# START OF INPUT

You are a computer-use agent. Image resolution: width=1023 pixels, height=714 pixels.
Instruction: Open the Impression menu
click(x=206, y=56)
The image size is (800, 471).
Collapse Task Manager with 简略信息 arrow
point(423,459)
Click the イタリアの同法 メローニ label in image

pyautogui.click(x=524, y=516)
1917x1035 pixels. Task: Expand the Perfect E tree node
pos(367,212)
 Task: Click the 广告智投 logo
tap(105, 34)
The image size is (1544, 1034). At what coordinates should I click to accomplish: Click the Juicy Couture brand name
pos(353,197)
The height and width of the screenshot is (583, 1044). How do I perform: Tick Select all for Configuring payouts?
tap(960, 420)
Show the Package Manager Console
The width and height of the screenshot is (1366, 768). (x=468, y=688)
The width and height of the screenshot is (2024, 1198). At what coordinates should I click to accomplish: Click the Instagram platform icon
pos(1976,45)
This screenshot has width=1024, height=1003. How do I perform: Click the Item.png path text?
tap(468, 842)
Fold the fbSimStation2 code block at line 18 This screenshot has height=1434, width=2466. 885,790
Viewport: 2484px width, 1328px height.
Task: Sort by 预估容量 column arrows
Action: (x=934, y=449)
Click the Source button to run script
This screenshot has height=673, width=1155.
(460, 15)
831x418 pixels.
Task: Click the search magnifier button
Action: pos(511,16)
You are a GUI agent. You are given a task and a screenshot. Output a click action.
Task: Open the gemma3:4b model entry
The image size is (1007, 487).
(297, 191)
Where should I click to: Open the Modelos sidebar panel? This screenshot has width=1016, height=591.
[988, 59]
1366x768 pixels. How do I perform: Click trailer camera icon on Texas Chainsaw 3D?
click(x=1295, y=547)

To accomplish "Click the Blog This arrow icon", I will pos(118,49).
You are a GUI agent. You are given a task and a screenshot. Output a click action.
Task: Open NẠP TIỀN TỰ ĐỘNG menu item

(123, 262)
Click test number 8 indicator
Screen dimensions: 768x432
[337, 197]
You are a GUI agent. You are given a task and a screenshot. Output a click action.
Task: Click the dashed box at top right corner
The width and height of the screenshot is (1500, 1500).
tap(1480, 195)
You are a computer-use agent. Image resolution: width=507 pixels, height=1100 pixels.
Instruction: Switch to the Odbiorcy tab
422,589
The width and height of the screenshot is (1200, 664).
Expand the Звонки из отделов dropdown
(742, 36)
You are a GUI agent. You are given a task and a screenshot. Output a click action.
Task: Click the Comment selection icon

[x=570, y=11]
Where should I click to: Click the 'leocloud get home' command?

# END OF INPUT

Can you rescale the material from the line containing "The width and height of the screenshot is (1200, 664)." through the line containing "[x=570, y=11]"? Give back only those lines, requests included, with every coordinate in the answers multiplied by 0.8 and rounded to a whole number, halves rounding up.

**SOLUTION BELOW**.
The width and height of the screenshot is (1200, 664).
Expand the Звонки из отделов dropdown
(594, 29)
You are a GUI agent. You are given a task and a screenshot. Output a click action.
Task: Click the Comment selection icon

[x=456, y=9]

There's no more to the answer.